• COMPLETE THE FOLLOWING:
**A.** Answer these questions about the forum thread on constrained coefficient estimation, one per line:
(i) Within what range does the poster constrain the third parameter?
(ii) Which R package does the reply name as implementing the augmented Lagrangian approach?
(iii) What number does the printed output show under $value?
**B.** From the forum thread on constrained coefficient estimation, extract the text between "Hats off to" and "gr, hin=hin, heq=heq)", inclusive.

Reputation:
I am trying to obtain estimated constrained coefficients using RSS. The beta coefficients are constrained between [0,1] and sum to 1. Additionally, my third parameter is constrained between (-1,1). Utilizing the below I can obtain a nice solution using simulated variables but when implementing the methodology on my real data set I keep arriving at a non-unique solution. In turn, I'm wondering if there is a more numerically stable way to obtain my estimated parameters.
set.seed(234)
k = 2
a = diff(c(0, sort(runif(k-1)), 1))
n = 1e4
x = matrix(rnorm(k*n), nc = k)
a2 = -0.5
y = a2 * (x %*% a) + rnorm(n)
f = function(u){sum((y - u[3] * (x %*% u[1:2]))^2)}
g = function(v){
v1 = v[1]
v2 = v[2]
u = vector(mode = "double", length = 3)
# ensure in (0,1)
v1 = 1 / (1 + exp(-v1))
# ensure add up to 1
u[1:2] = c(v1, 1 - sum(v1))
# ensure between [-1,1]
u[3] = (v2^2 - 1) / (v2^2 + 1)
u
}
res = optim(rnorm(2), function(v) f(g(v)), hessian = TRUE, method = "BFGS")
eigen(res$hessian)$values
res$convergence
rbind(Est = res$par, SE = sqrt(diag(solve(res$hessian))))
rbind(g(res$par),c(a,a2))
Hats off to http://zoonek.free.fr/blosxom/R/2012-06-01_Optimization.html
Upvotes: 1
Views: 1409
Reputation: 1829
The simplest way to solve optimization problems with equality and inequality constraints will most likely be through the "augmented Lagrangian" approach. In R this is, for example, realized in the alabama package.
# function and gradient
fn = function(u){sum((y - u[3] * (x %*% u[1:2]))^2)}
gr = function(u) numDeriv::grad(fn, u)
# constraint sum(u) == 1
heq = function(u) sum(u) - 1
# constraints 0 <= u[1],u[2] <= 1; -1 <= u[3] <= 1
hin = function(u) c(u[1], u[2], 1-u[1], 1-u[2], u[3]+1, 1-u[3])
sol_a = alabama::auglag(c(0.5, 0.5, 0), fn, gr, hin=hin, heq=heq)
sol_a
## $par
## [1] 1.0000000 0.3642904 -0.3642904
## $value
## [1] 10094.74
## ...
## $hessian
## [,1] [,2] [,3]
## [1,] 15009565054 9999999977 9999992926
## [2,] 9999999977 10000002578 9999997167
## [3,] 9999992926 9999997167 10000022569
For other packages containing an "augmented Lagrangian" procedure see the CRAN Task View on optimization.

• DATASET ENTRIES:
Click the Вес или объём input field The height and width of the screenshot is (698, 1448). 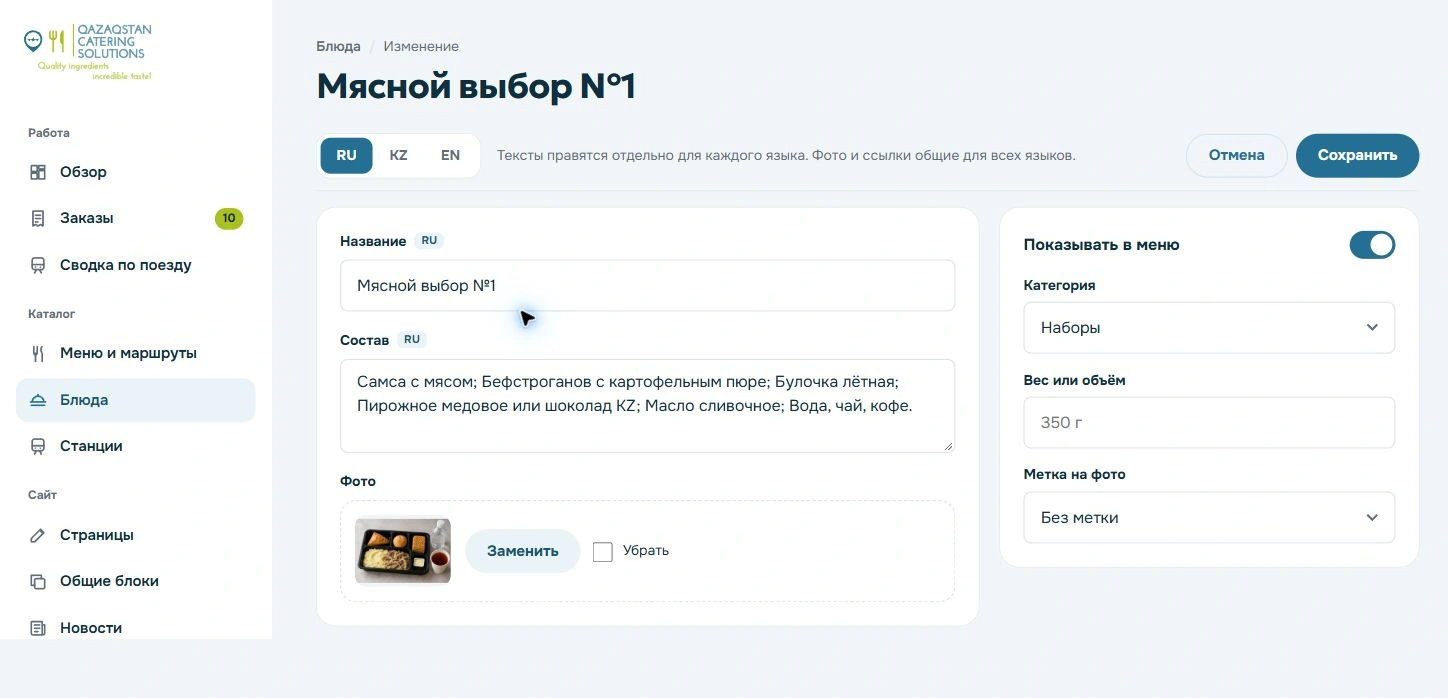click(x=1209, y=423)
==
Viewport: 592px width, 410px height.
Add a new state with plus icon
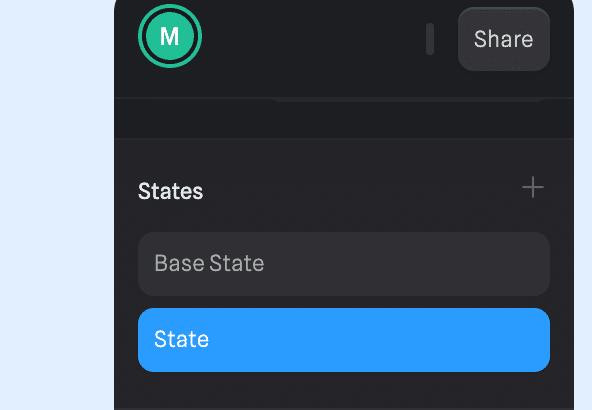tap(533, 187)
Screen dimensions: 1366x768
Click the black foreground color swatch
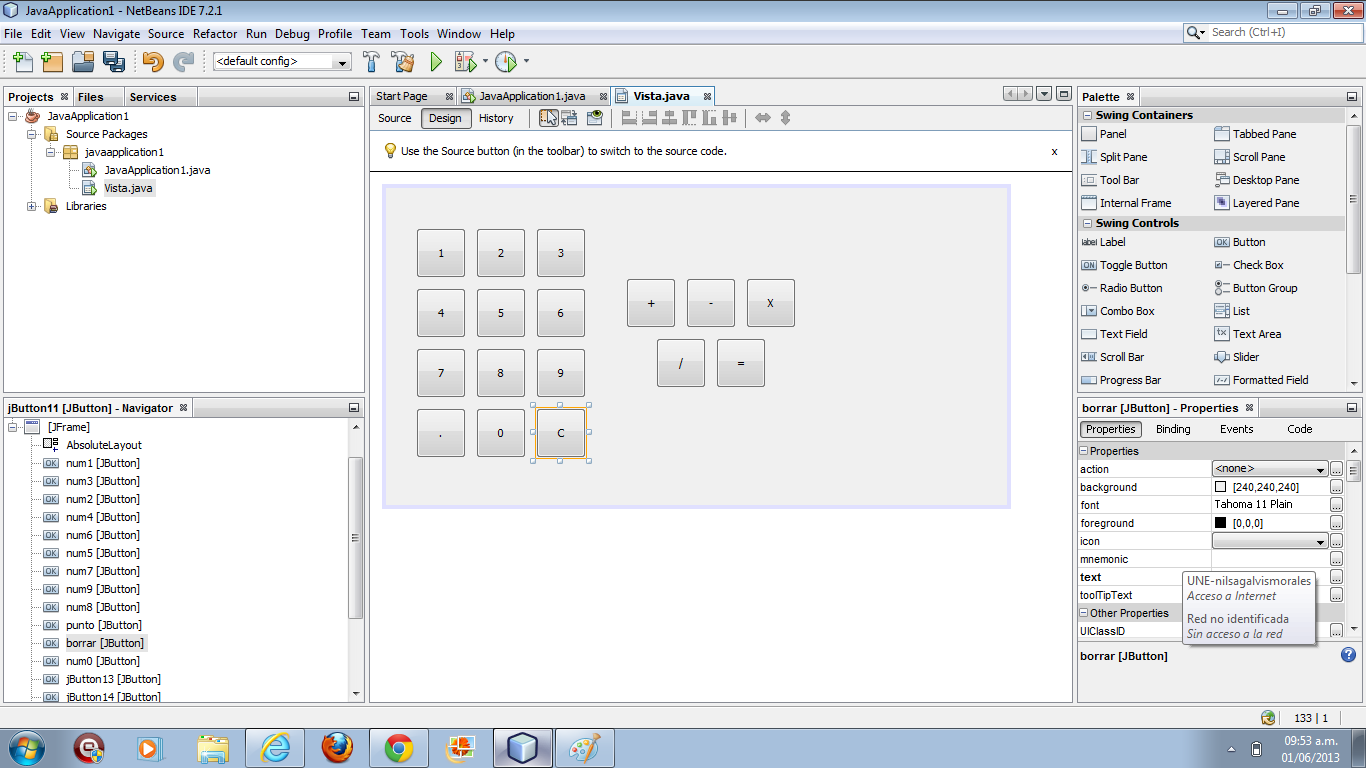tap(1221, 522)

• PER-TASK ANSWERS:
**A.**
(i) Between -1 and 1, written (-1,1)
(ii) alabama
(iii) 10094.74

**B.**
Hats off to http://zoonek.free.fr/blosxom/R/2012-06-01_Optimization.html
Upvotes: 1
Views: 1409
Reputation: 1829
The simplest way to solve optimization problems with equality and inequality constraints will most likely be through the "augmented Lagrangian" approach. In R this is, for example, realized in the alabama package.
# function and gradient
fn = function(u){sum((y - u[3] * (x %*% u[1:2]))^2)}
gr = function(u) numDeriv::grad(fn, u)
# constraint sum(u) == 1
heq = function(u) sum(u) - 1
# constraints 0 <= u[1],u[2] <= 1; -1 <= u[3] <= 1
hin = function(u) c(u[1], u[2], 1-u[1], 1-u[2], u[3]+1, 1-u[3])
sol_a = alabama::auglag(c(0.5, 0.5, 0), fn, gr, hin=hin, heq=heq)